TASKS FOR THIS EXERCISE
[a] Write out the passage of the tax court opinion between "In its Federal" and "requesting such information.", inclusive.
[b] According to the tax court opinion, on what date were the petitioner's articles of incorporation amended?

SOURCE EXCERPT
◇ ◇ ◇ ◇

Memorandum Findings of Fact and Opinion
OPPER, Judge: By this proceeding petitioner challenges respondent's determination of deficiencies in its income tax as follows:
1937 | $ 84.48 |
January 1, 1938, to November 30, 1938 | 1,094.78 |
Fiscal year ended November 30, 1939 | 632.57 |
The only presently contested issue is whether certain real estate which petitioner sold during its fiscal year ended November 30, 1939, was a capital asset within the meaning of Revenue Act of 1938, section 117 (a) (1), 1 by reason of not being "held by" it "primarily for sale to customers in the ordinary course of * * * [its] trade or business."
*398 Facts have been stipulated which concededly sustain the deficiencies for the other periods.
Findings of Fact
The stipulated facts are hereby found. Only so much of them as are pertinent to the determination of the contested issue will hereinafter appear. The remaining facts are otherwise found from the record.
Petitioner is a corporation organized under the laws of Minnesota. It filed its Federal income tax returns for the periods in question with the collector for the District of Minnesota.
Its original articles of incorporation stated that the general nature of its business was to deal in lumber and all kinds of wood products, building material, fuel, farming equipment, and merchandise; "to purchase, own, sell, lease, mortgage or otherwise dispose of any real or personal property, * * * when it may be necessary or proper so to do in connection with the other business of the corporation, and generally do any and all business properly incident to the specific business hereinbefore mentioned."
The articles of incorporation were amended July 2, 1929, the nature of Petitioner's business being extended to include the construction, alteration, decoration, furnishing, setting up and/or*399 improving "buildings of every sort and kind and/or other structures."
In its Federal income tax returns for the periods in question, petitioner described its business as "retail lumber" or "retail lumber, building material and fuel." Petitioner did not indicate its business classification in that part of the returns requesting such information.

◇ ◇ ◇ ◇

DATA EXTRACT
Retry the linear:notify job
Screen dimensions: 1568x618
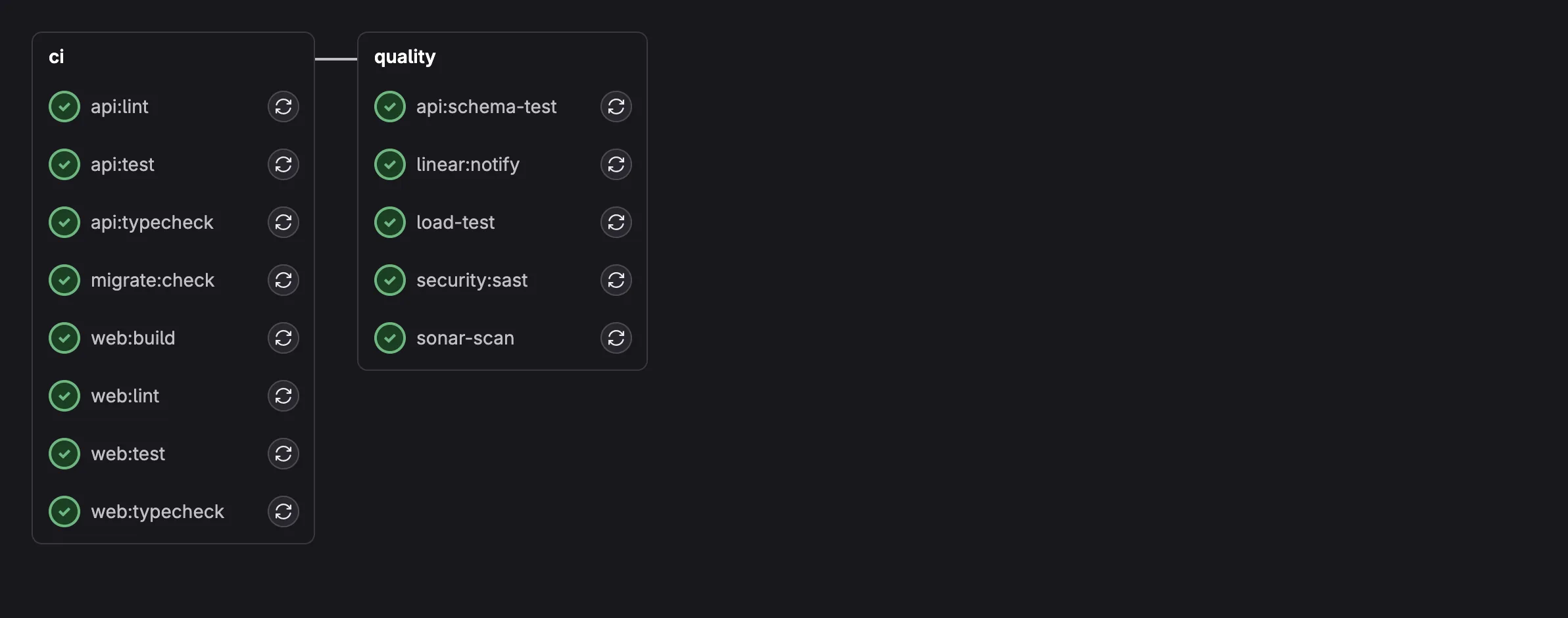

◇ ◇ ◇ ◇

ANSWERS FOR THE EXERCISE
[a]
In its Federal income tax returns for the periods in question, petitioner described its business as "retail lumber" or "retail lumber, building material and fuel." Petitioner did not indicate its business classification in that part of the returns requesting such information.

[b] July 2, 1929